Maybe Flutter will finally fill this void?
Maybe Flutter will finally fill this void?
- GTK+ - object-oriented programming in C. Now in 2019 most of us know what a lie OOP was. It didn't deliver the properties it promised. OOP isn't that modular, for instance. Now, doing OOP in C is just totally fucked up. The only good thing is, writing bindings is easy. GTK1-2 are horribly outdated. Technically speaking, you want scene graphs, flicker & tear free graphics, smooth animation and video, and other such advanced features. You want to define control layouts with constraints, not pixels. GTK4 might be better, but the market has already leaned towards the browsers. The Qt folks will also continue to disagree with GTK.

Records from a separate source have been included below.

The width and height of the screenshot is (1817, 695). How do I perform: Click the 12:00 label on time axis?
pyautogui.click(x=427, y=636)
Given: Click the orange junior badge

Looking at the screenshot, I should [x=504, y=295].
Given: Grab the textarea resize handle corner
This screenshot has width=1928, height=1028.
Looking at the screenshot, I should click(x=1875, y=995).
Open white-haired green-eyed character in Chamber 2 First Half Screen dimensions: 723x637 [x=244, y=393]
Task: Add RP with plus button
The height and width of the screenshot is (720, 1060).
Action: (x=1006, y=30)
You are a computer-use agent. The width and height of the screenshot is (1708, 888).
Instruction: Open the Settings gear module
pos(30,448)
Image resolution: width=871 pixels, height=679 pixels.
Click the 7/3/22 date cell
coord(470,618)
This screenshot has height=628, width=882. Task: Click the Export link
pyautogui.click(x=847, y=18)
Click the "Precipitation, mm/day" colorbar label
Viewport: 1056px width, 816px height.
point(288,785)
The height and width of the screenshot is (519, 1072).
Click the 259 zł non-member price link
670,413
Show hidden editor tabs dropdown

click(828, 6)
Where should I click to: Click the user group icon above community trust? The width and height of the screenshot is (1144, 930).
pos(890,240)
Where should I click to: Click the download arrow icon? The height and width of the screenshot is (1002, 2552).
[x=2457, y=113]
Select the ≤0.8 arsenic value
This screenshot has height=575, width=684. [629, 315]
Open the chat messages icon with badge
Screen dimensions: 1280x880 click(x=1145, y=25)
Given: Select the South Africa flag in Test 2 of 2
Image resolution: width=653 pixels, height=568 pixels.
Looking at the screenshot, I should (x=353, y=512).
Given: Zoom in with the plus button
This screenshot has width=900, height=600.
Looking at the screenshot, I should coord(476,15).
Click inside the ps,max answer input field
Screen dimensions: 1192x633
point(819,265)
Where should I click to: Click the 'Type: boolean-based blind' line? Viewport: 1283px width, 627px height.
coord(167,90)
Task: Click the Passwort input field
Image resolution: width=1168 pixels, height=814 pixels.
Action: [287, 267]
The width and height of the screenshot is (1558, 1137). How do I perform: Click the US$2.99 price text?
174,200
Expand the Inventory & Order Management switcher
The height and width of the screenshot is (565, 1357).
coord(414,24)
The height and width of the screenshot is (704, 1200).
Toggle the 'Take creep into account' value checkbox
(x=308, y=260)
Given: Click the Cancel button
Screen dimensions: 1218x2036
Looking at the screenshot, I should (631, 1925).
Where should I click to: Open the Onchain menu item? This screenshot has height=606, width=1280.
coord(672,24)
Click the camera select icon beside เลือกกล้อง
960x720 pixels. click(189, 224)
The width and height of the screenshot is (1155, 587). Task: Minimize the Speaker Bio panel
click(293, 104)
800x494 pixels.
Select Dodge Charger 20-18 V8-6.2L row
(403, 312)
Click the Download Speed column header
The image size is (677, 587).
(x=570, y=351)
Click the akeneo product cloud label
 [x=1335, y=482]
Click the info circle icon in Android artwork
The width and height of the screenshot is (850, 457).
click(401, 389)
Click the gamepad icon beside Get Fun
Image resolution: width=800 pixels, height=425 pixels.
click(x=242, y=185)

- Qt - interfacing with C++ is horrible, the language is kind of high level, but with the inherent ability to easily shoot you limbs off with a gatling gun. They later developed a high level scripting language for C++ haters. It sort of solves many problems, but on low level you still need to interface with C++. There's also a difference between Qt and KDE apps. Updating Qt 3-> 4 -> 5 has been a major pain in the ass. It took years to port KDE. Not really a proof that the toolkit is productivity oriented in any way. Still, I think Qt is the most advanced toolkit for Linux users.
- EFL - rasterman doesn't get why void* pointers are bad. It's impossible to imagine any success until you learn the basics of programming languages you're supposed to use. There are threads in dailywtf about this.
- all the legacy unix toolkits - both, the programming feels clumsy and the technical solutions are badly outdated. They merely exist to support legacy apps and their GUIs.
- Mono ecosystem - not that bad IMO, but it matured a bit late. Everyone is using something else now. On Mono I'd probably use F#, not C#. But C# is there for the mediocre programmers.
- Java ecosystem - thanks to years of legal struggles, wasting money on crappy niche Unix systems, the Java GUI toolkits didn't get any updates after Swing. Swing was a horrible clusterfuck where you needed tons of classes, not only for containers, but layouts, panes on top of panes. It was a mess which they cleaned afterwards. They also fucked up JavaFX by first introducing a new clumsy scripting language. It took them years to recover. Only now the toolkit seems ok, but Oracle somehow screwed up the distribution and packaging your modular app is a PITA. The Java language is also constantly underestimating everyone's intelligence. You could use Clojure, but it's slow and less rigid with its type safety. Scala apparently fixes many problems, but the compile time is absolutely horrible, especially with Scalaz.
- all the other toolkits in other languages - people can't really decide what language to use so they'll stick with C, C++, Python, and JS. So no winners here even if there were good toolkits available.